Blackstone sells $3.5 billion worth of AI data center assets, exits plans for the world’s largest campus development—what does this mean?

Blackstone’s real estate investment trust QTS Realty Trust recently sold its equity in three data centers in Northern Virginia for $3.5 billion, and then immediately pulled out of the planned development of what would become the world’s largest data center campus. As a major data center developer with related assets totaling more than $150 billion, the company’s back-to-back retreat signals have led the market to worry that the AI infrastructure boom may be cooling. (Where will the next wave of AI infrastructure go? Citrini report highlights “SiC, GaN and power facilities” as new investment directions.) Blackstone exits the AI data center market one after another: sells assets, abandons development

According to a report by Bloomberg, Blackstone is moving out of the U.S. data center market. The company recently first sold its equity interests in three data centers in Northern Virginia to Digital Realty Trust for $3.5 billion. The deal structure includes $1.2 billion in cash plus $2.3 billion in Digital Realty stock.

The three facilities are located in Manassas—two 96 MW data centers (Blackstone holds 80% equity)—and in Sterling—one 96 MW data center (Blackstone holds 50% equity). All were acquired by Blackstone less than three years ago.

However, just two days later, QTS Realty Trust, Blackstone’s unit, announced it would exit the “Prince William Digital Gateway” development plan. The proposed campus covers about 2,100 acres (roughly twice the size of New York’s Central Park). It is expected to include up to 37 data center buildings, with a total floor area of 22 million square feet. Originally, it would have become the world’s largest data center campus, potentially driving more than $100 billion in regional investment.

The final straw that broke the camel’s back: legal disputes and partner exits

Reports indicate the trigger for QTS’s exit was a string of legal setbacks and the loss of partners. The site is adjacent to a historical battlefield from the American Civil War, and it is also land that had been protected due to development restrictions since the beginning of the planning stage, when local residents mounted strong opposition.

In 2023, Prince William County held a hearing that lasted 27 hours. Hundreds of supporters and opponents attended to present their views. Ultimately, the county government approved changing the land from agricultural and semi-rural use to data center use by a narrow margin.

But community organizations immediately filed a lawsuit. Under Virginia state and local regulations at the time, the two newspaper notices of the hearing were required to be spaced by at least six days; however, the actual notice did not meet that threshold. In March 2026, a Virginia court upheld the earlier ruling, determining that the zoning approval was invalid due to procedural defects.

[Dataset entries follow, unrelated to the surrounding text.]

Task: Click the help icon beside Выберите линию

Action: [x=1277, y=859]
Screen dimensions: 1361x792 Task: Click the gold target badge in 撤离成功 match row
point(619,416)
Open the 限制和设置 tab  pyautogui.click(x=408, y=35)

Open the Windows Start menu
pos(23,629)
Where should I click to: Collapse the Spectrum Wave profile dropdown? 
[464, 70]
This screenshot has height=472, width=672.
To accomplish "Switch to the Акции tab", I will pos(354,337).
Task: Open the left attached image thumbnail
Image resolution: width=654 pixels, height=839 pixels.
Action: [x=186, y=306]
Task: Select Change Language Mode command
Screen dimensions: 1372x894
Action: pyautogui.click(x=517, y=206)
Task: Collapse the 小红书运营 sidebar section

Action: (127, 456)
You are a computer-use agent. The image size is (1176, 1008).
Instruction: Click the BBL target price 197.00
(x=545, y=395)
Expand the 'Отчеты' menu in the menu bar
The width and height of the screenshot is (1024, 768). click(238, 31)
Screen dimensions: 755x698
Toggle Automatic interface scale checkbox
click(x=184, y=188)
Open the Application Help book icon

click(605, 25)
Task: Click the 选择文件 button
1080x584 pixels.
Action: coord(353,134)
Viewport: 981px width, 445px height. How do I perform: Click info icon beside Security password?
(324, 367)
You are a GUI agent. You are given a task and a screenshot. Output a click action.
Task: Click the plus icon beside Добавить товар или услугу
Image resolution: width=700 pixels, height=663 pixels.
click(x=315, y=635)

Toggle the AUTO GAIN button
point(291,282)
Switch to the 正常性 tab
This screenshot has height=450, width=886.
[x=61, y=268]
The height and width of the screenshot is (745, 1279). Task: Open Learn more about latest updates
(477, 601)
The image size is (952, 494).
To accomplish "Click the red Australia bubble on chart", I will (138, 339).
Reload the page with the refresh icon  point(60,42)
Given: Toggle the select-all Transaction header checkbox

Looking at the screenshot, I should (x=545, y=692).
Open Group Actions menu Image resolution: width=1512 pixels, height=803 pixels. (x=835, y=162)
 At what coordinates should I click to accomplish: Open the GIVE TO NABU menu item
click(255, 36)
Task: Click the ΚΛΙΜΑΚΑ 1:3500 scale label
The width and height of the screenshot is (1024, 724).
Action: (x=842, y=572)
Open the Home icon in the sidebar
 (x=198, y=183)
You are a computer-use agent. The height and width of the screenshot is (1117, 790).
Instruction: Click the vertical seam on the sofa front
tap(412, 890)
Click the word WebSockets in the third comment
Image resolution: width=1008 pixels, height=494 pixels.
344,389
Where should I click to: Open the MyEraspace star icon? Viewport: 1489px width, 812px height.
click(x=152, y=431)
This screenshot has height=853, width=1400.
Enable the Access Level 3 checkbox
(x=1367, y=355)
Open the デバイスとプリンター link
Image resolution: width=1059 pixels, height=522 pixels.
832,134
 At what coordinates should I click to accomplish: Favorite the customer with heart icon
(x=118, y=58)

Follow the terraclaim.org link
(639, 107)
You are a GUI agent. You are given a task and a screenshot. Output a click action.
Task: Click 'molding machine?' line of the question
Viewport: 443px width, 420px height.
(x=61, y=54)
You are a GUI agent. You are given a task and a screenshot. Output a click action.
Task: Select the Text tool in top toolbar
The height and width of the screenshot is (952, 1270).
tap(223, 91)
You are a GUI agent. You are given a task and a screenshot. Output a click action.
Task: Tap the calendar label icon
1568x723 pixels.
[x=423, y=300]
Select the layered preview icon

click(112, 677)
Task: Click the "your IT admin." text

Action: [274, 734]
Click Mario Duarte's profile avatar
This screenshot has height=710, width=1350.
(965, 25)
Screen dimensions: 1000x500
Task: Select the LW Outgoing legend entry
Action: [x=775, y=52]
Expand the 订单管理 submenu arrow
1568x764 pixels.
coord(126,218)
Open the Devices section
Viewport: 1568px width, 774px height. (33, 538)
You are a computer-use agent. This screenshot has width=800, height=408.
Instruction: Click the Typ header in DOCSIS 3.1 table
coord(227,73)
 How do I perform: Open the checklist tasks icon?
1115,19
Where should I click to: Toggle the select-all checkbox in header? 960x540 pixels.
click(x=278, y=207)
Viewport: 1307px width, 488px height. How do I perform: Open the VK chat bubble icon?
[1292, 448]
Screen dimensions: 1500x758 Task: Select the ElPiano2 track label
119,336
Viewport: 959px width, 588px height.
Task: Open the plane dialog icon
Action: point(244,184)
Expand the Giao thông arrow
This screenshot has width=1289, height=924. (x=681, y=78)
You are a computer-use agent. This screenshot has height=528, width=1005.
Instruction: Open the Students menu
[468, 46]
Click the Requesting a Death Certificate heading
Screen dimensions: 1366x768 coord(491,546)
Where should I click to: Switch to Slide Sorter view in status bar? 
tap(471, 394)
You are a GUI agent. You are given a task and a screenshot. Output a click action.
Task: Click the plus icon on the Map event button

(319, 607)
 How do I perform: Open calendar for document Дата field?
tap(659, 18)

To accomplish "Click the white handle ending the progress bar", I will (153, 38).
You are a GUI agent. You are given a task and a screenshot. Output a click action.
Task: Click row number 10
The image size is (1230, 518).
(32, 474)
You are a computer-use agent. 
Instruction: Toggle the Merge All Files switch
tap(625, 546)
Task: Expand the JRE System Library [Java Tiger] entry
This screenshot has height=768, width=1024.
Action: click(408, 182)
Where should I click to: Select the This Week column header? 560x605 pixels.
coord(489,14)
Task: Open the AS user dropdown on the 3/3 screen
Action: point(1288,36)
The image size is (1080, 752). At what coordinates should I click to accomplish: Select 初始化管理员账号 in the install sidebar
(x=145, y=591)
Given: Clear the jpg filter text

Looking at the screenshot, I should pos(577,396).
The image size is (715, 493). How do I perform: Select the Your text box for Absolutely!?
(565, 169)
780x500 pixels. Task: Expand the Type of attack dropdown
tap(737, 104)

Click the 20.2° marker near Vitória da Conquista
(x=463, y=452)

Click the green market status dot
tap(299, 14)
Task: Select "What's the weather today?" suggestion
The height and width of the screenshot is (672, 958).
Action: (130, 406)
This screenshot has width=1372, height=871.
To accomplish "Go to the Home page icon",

Compass Datacenters, a unit under Brookfield, was the first to exit in May, pulling out of its responsibility for the more than 800 acres of the development area—leaving QTS as the only remaining developer still appealing. After losing the partner that had been sharing the cost of upgrading public infrastructure, QTS leadership ultimately concluded that continuing the legal fight no longer made economic sense.

Seventy percent of Americans oppose; data centers become “Not-in-my-backyard” facilities

Blackstone’s retreat is not an isolated case and also reflects the political resistance faced by AI data center projects in the U.S. A Gallup poll conducted in March this year showed that 70% of Americans oppose building AI data centers in their residential areas, with 48% saying they are “strongly opposed.” Only about a quarter of respondents said they support the projects, and “strongly support” accounted for just 7%.

The opposition focuses on three main areas: resource consumption (water and power account for 18% each), environmental pollution (including noise, at 16%), and concerns about quality of life and economic burden (about 20%), including worries about rising electricity bills, higher living costs, and public funds subsidizing developers.

At the same time, Goldman Sachs data show that in Virginia, commercial electricity demand (with the 2010–2016 average set as 100) has surged to about 160 since 2020—far above other parts of the U.S. (around 105). On the policy front, Virginia has recently added a tax on data center energy consumption to its budget, and other states are also considering development bans. The issue of data centers is quickly escalating into a flashpoint of local political struggle ahead of the U.S. midterm elections.

(Jim Cramer: It’s not too late for AI data center stocks—the list covers four categories from chips to power.)

The potential chain reaction of Blackstone’s move on AI infrastructure investment

The collapse of the Prince William Digital Gateway is not only a failed local development project; it may also set up a replicable model of resistance for data center construction across the U.S. The strategy used by community organizations—attacking procedural defects through legal channels and pressuring locally elected officials—has already been proven to force even the most well-funded developers to back down.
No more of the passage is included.